• **EXERCISE REQUIREMENTS**
State how many lines in the listing below contain the string "width". Reply with the number alone.

• **INPUT**
☆ ☆ ☆ ☆ ☆
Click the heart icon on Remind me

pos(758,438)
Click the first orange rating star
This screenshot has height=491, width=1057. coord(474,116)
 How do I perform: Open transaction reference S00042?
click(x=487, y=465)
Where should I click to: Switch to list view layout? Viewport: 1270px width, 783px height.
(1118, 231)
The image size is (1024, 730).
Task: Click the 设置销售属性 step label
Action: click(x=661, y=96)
☆ ☆ ☆ ☆ ☆
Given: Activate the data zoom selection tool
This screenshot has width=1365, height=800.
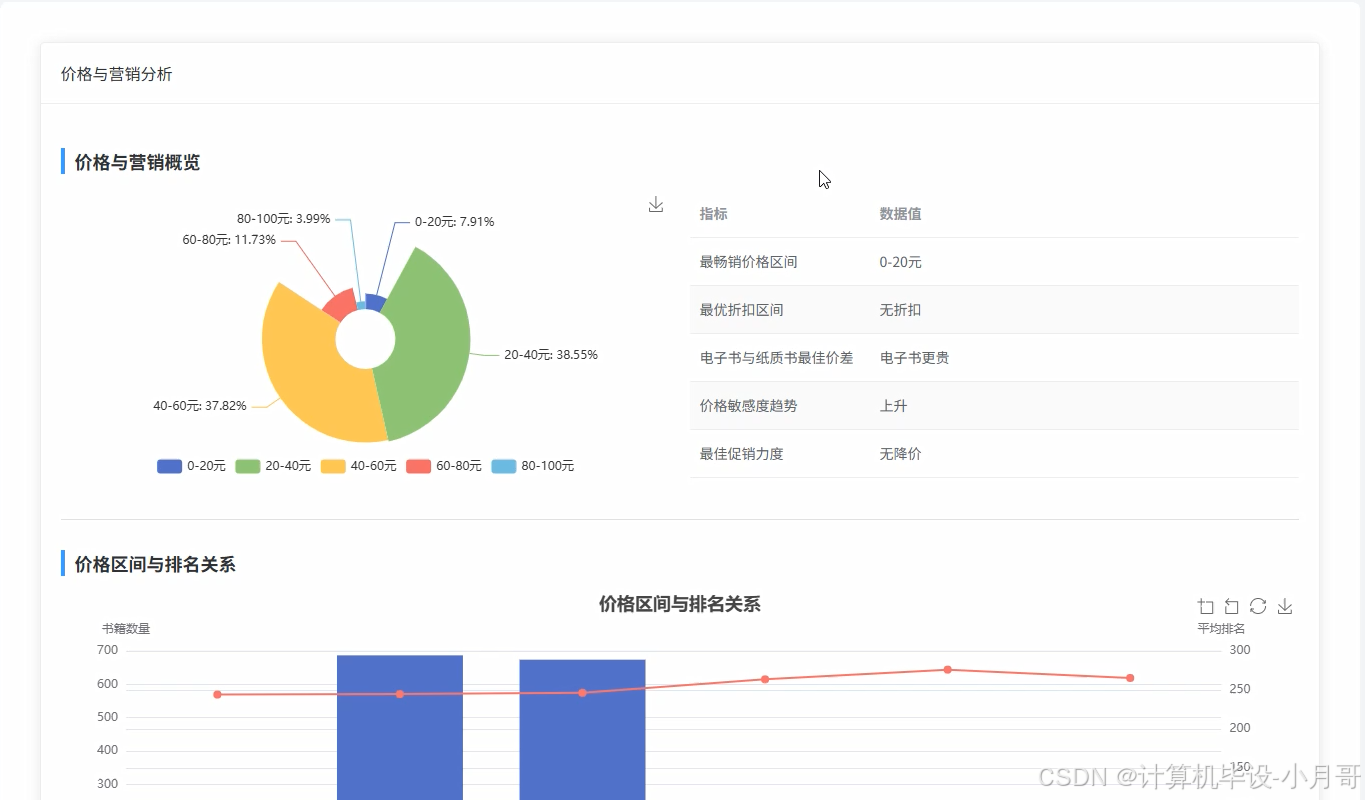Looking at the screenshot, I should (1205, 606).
☆ ☆ ☆ ☆ ☆
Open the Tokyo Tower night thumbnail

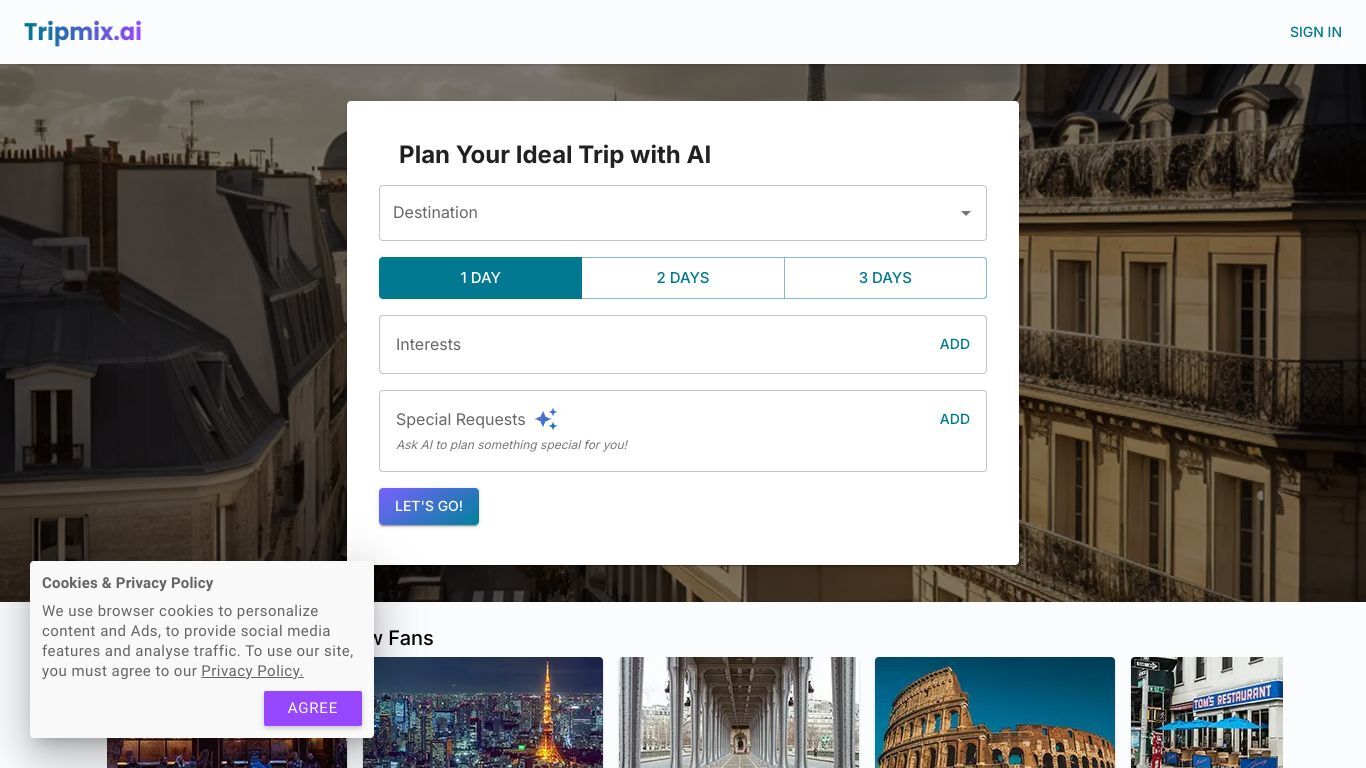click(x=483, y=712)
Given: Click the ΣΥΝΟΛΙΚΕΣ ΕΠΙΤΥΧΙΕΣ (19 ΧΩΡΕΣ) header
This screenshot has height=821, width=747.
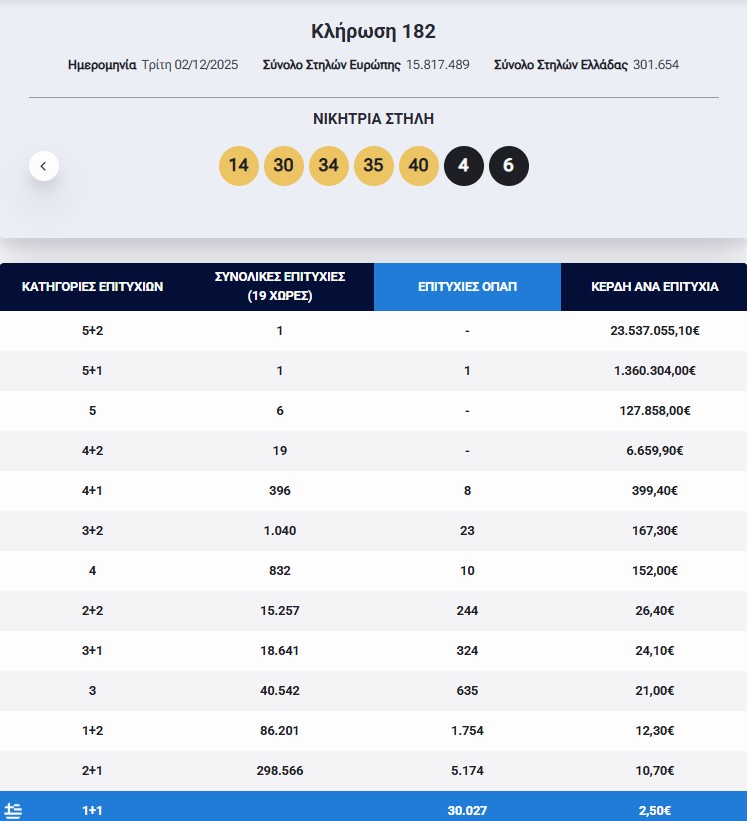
☆ ☆ ☆ ☆ ☆
• **ANSWER FOR THIS EXERCISE**
4